Globacom—known as Glo—represents Nigerian entrepreneurial ambition: a homegrown telecom company competing against multinational giants MTN (South African) and Airtel (Indian). Founded by billionaire Mike Adenuga, Glo has marketed itself on nationalist credentials, positioning as the "network that Nigerians can call their own."
But Nigerian ownership increasingly matters less to subscribers than Nigerian service quality. Industry data shows Glo's market share declining from a peak of 27% in 2012 to approximately 21% in 2024, even as Nigeria's mobile subscriber base has grown to over 200 million. MTN dominates with roughly 38% market share, while Airtel holds about 30%.
In Nigeria, as across Africa's giants, challenges are real but entrepreneurial energy and cultural creativity drive progress. Yet Glo's struggles highlight how infrastructure gaps constrain even well-intentioned indigenous enterprises. The company's network reliability issues stem partly from Nigeria's broader infrastructure deficits: unreliable power supply, limited fiber-optic backbone, and regulatory challenges that affect all operators but hit smaller players harder.
"When it rained today in Lagos and NEPA took light, I noticed Glo network was gone as well," Taiwo noted, highlighting how electricity failures cascade into telecom outages. Base stations require constant power; in Nigeria, where grid electricity remains unreliable, telecom operators spend billions on diesel generators. Larger operators like MTN can absorb these costs more easily through economies of scale.
The Nigerian Communications Commission data reveals quality of service gaps between operators. MTN and Airtel maintain better network availability percentages, faster data speeds, and lower call drop rates than Glo across most regions. For consumers, these technical metrics translate into everyday frustrations: dropped business calls, failed mobile money transactions, and inability to reach loved ones.

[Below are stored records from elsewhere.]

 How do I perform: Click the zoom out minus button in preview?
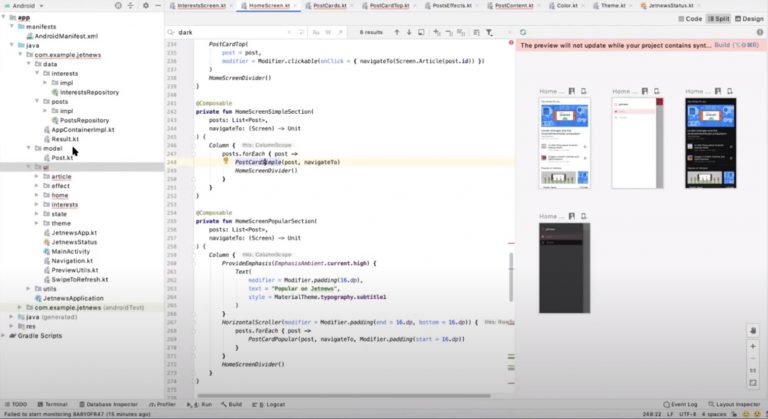752,360
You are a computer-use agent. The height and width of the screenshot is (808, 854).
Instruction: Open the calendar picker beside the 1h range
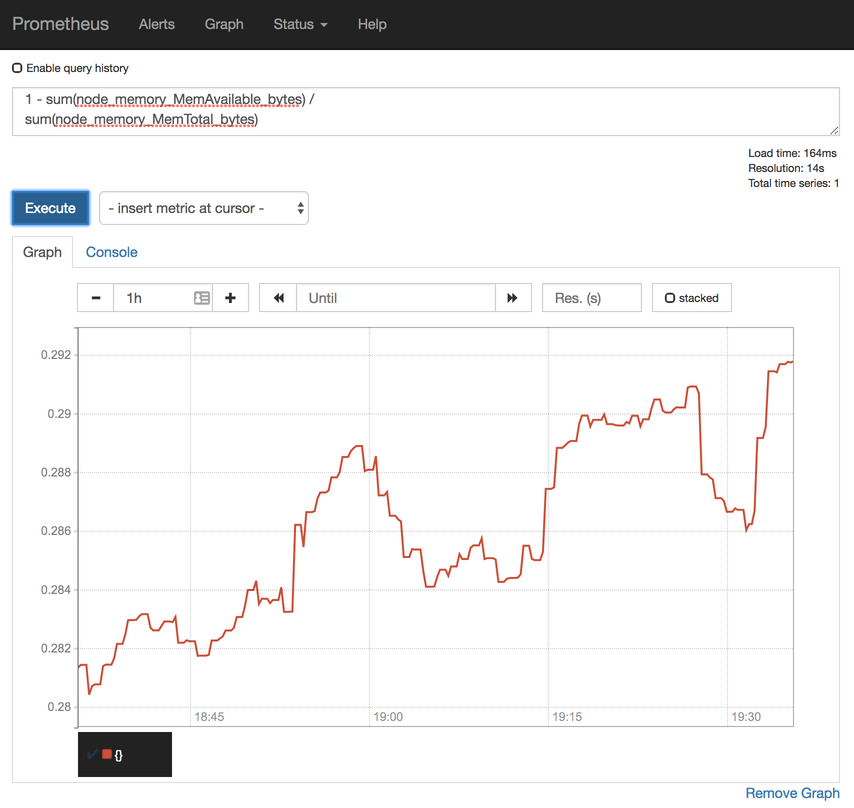pos(203,297)
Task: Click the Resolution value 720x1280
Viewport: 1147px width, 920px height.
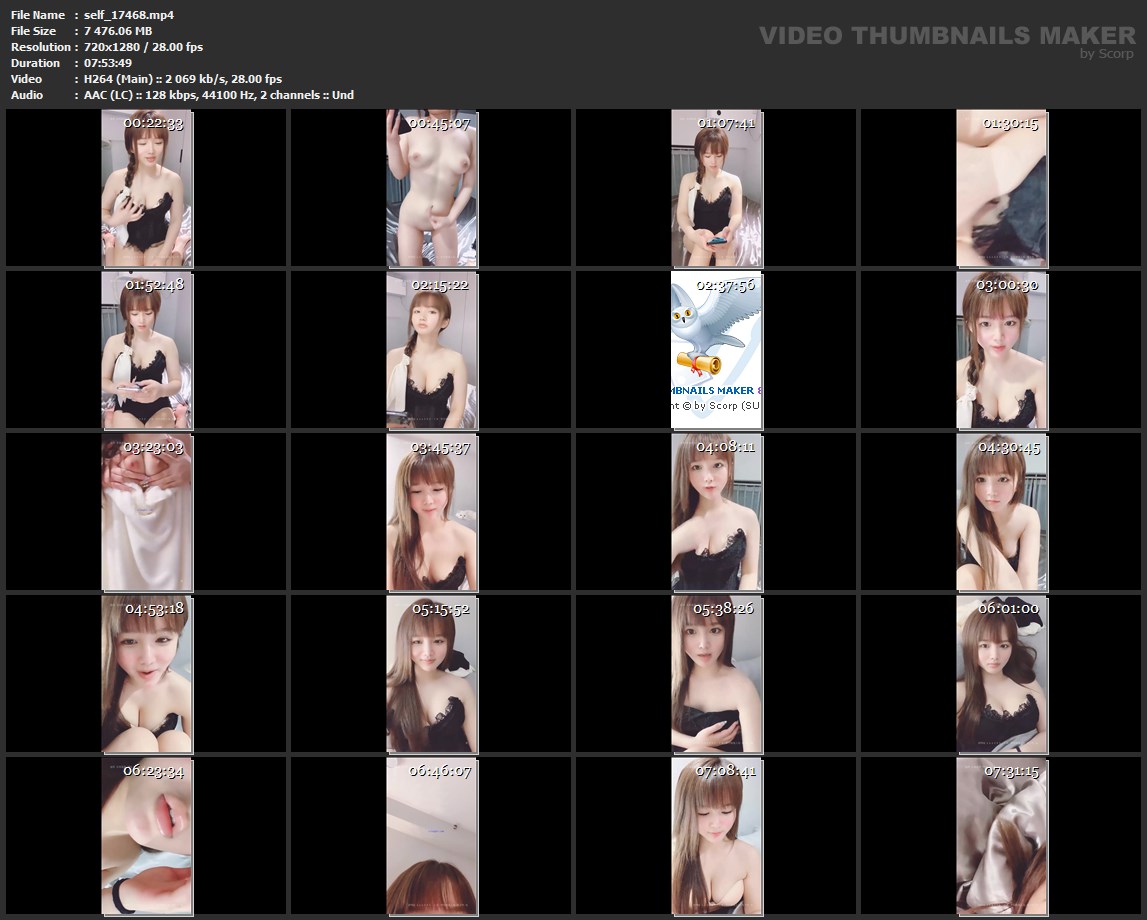Action: click(x=144, y=47)
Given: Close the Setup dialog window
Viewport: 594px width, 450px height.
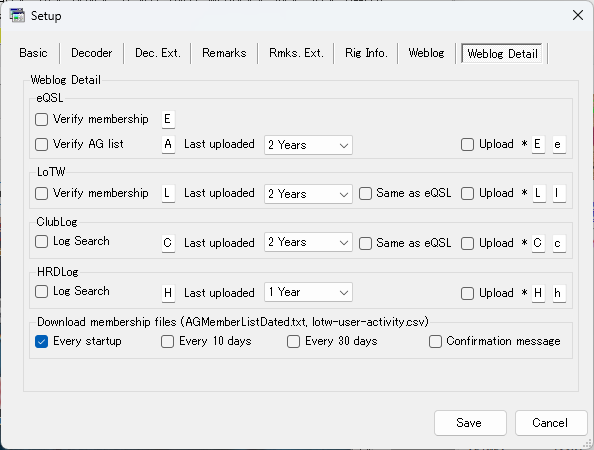Looking at the screenshot, I should pyautogui.click(x=578, y=16).
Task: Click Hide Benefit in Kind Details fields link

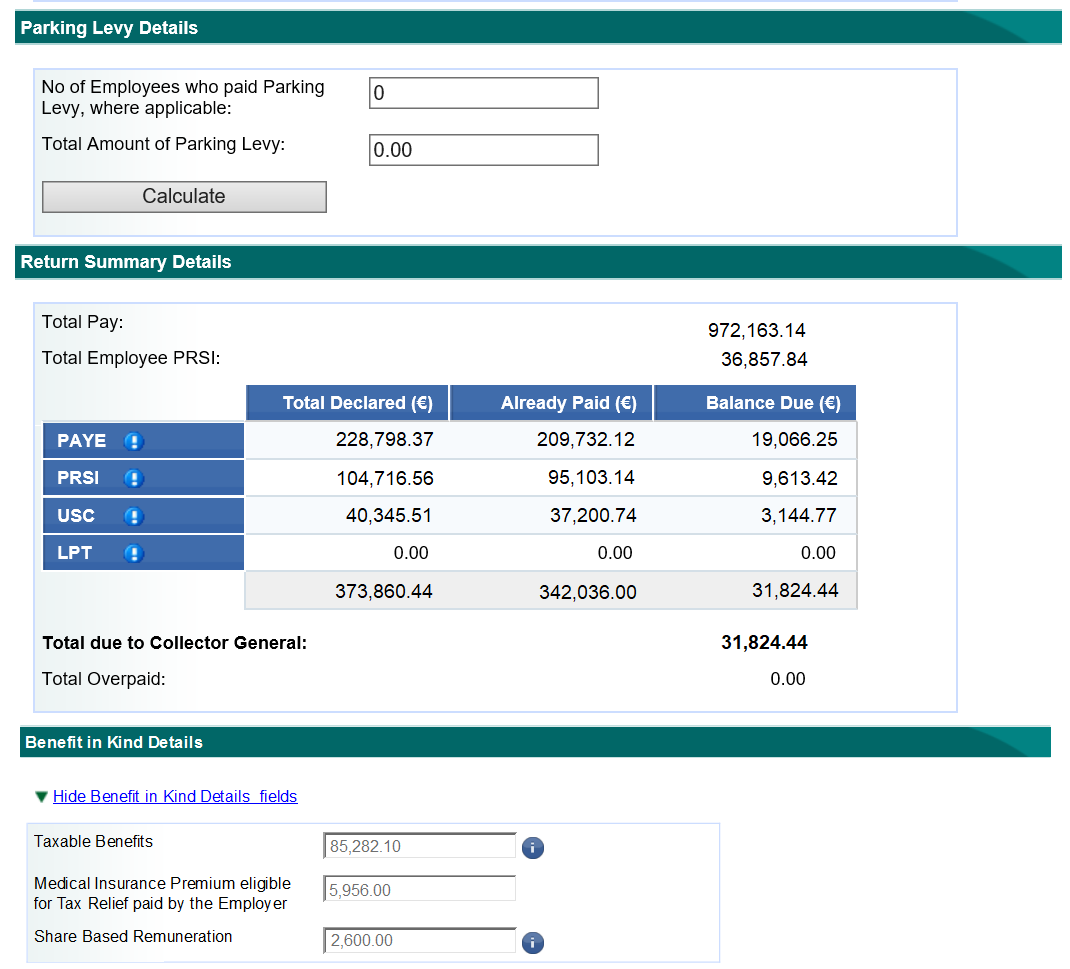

Glo's data service particularly frustrates users. "They know how to dash awoof data that they know too well that you can't use," Taiwo complained, referencing promotional data bundles that prove worthless when network speeds make them unusable. The company offers generous data allocations—often double what competitors provide—but if network congestion renders that data effectively inaccessible, the generosity rings hollow.
The telecom sector matters enormously for Nigeria's development aspirations. Mobile connectivity enables everything from fintech innovation to agricultural market access to remote education. Lagos' emergence as Africa's tech startup hub depends on reliable connectivity. Yet when homegrown Glo cannot match foreign competitors on service quality, it forces uncomfortable questions about Nigerian industrial capacity.
Adenuga, who also controls oil prospecting licenses and banking interests, built Glo with nationalist rhetoric about African telecommunications sovereignty. The company initially disrupted Nigeria's telecom market by slashing prices and forcing competitors to reduce rates, democratizing mobile access for millions. But competitive pricing matters less when the service barely functions.
Industry analysts note Glo's challenges extend beyond infrastructure. The company has struggled with management turnover, regulatory disputes, and allegations of favoritism in spectrum allocation—though all Nigerian operators complain about regulatory uncertainty. What distinguishes Glo is its difficulty translating size into quality: as Nigeria's third-largest operator with over 50 million subscribers, it should achieve economies of scale that support network investment.
For Taiwo and millions like him, the resolution was pragmatic: "I decided to make it a second number." This common Nigerian solution—carrying multiple SIM cards from different operators—reflects consumer adaptation to infrastructure failure. Users maintain Glo lines for cheap data and local calls while relying on MTN or Airtel for important communications.
The Glo story illustrates Nigeria's broader economic paradox. The nation produces entrepreneurial billionaires, innovative startups, and globally competitive creative industries like Nollywood. Yet basic infrastructure—power, roads, telecommunications—remains unreliable, constraining growth. When indigenous companies cannot deliver basic services reliably, nationalist appeals to "support local" lose force against practical needs.
Whether Glo can reverse its market share decline depends on substantial network infrastructure investment. The company has announced plans for 4G expansion and fiber-optic backbone development, but competitors are making similar investments from stronger financial positions. For Nigeria's only indigenous major telecom operator, the challenge is proving that local ownership can match foreign capital on performance—because increasingly, Nigerian consumers vote with their wallets rather than their patriotism.